Performance of Supplemental Imaging Modalities for Breast Cancer in Women With Dense Breasts: Findings From an Umbrella Review and Primary Studies Analysis.

Published
May 19, 2023
Journal
Clinical breast cancer
PICOID
5b53776d
DOI
Citations
2
Keywords
Breast cancer screening, Contrast-enhanced mammography, Digital breast tomosynthesis, Magnetic resonance imaging, Ultrasound
Copyright
Copyright © 2023 The Authors. Published by Elsevier Inc. All rights reserved.
Patients/Population/Participants

women with dense breasts

Intervention

supplemental imaging modalities

Comparison

breast cancer risk

Outcome

cancer detection rate, interval cancer rate

Abstract

P
I
C
O

Breast cancer screening performance of supplemental imaging modalities by breast density and breast cancer risk has not been widely studied, and the optimal choice of modality for women with dense breasts remains unclear in clinical practice and guidelines. This systematic review aimed to assess breast cancer screening performance of supplemental imaging modalities for women with dense breasts, by breast cancer risk.
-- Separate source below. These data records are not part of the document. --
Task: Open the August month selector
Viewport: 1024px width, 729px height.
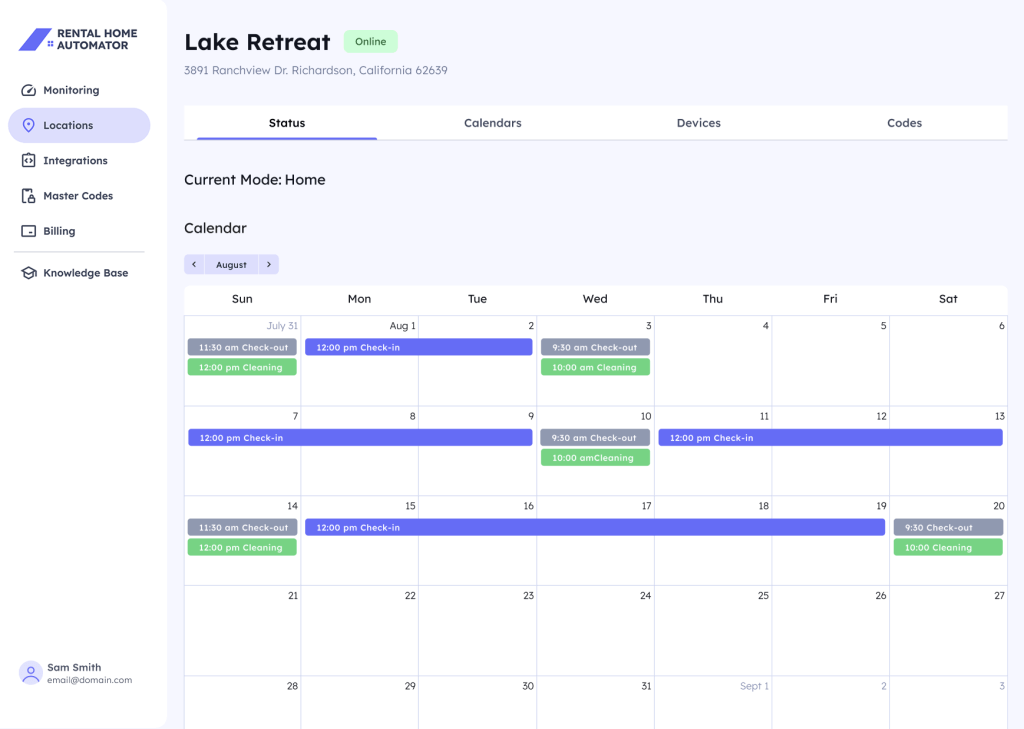Action: tap(231, 265)
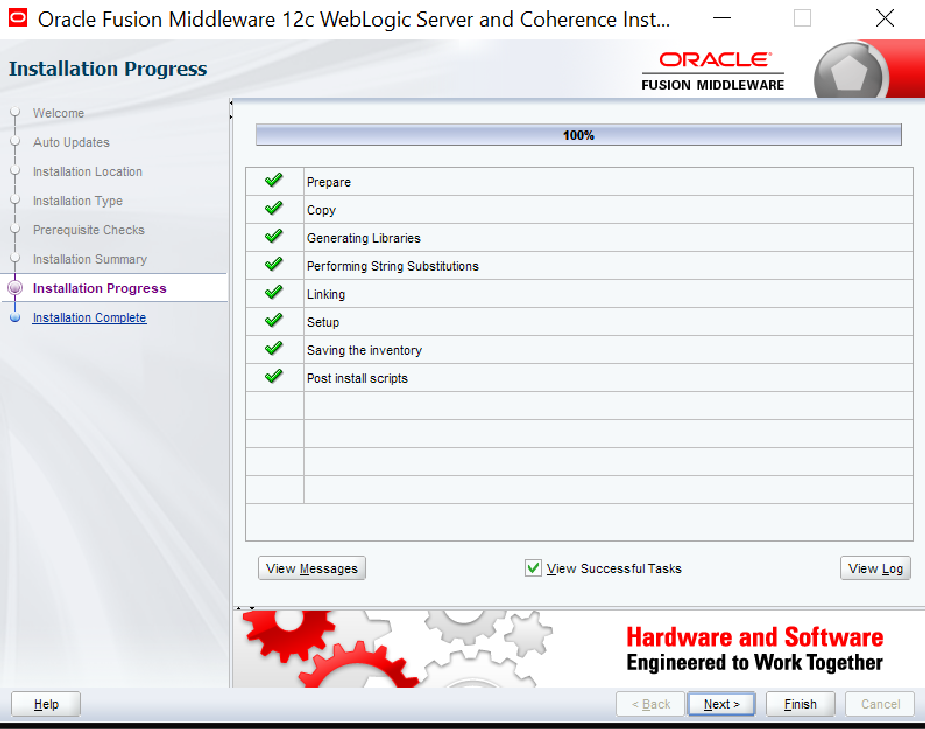Click the Oracle icon in the title bar
This screenshot has height=729, width=925.
click(x=18, y=19)
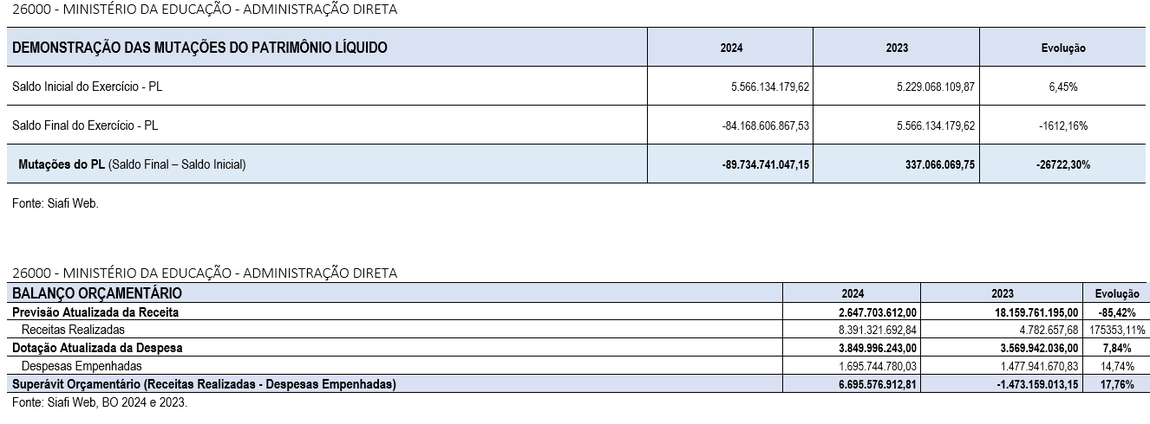Click the 'Fonte: Siafi Web, BO 2024 e 2023.' note
This screenshot has width=1150, height=424.
coord(98,402)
Systematic reviews (SRs) in 2000 to 2021, and primary studies in 2019 to 2021, on outcomes of supplemental screening modalities (digital breast tomography [DBT], MRI (full/abbreviated protocol), contrast enhanced mammography (CEM), ultrasound (hand-held [HHUS]/automated [ABUS]) in women with dense breasts (BI-RADS C&D) were identified. None of the SRs analyzed outcomes by cancer risk. Meta-analysis of the primary studies was not feasible due to lack of studies (MRI, CEM, DBT) or methodological heterogeneity (ultrasound); therefore, findings were summarized narratively. For average risk, a single MRI trial reported a superior screening performance (higher cancer detection rate [CDR] and lower interval cancer rate [ICR]) compared to HHUS, ABUS and DBT. For intermediate risk, ultrasound was the only modality assessed, but accuracy estimates ranged widely. For mixed risk, a single CEM study reported the highest CDR, but included a high proportion of women with intermediate risk. This systematic review does not allow a complete comparison of supplemental screening modalities for dense breast populations by breast cancer risk. However, the data suggest that MRI and CEM might generally offer superior screening performance versus other modalities. Further studies of screening modalities are urgently required.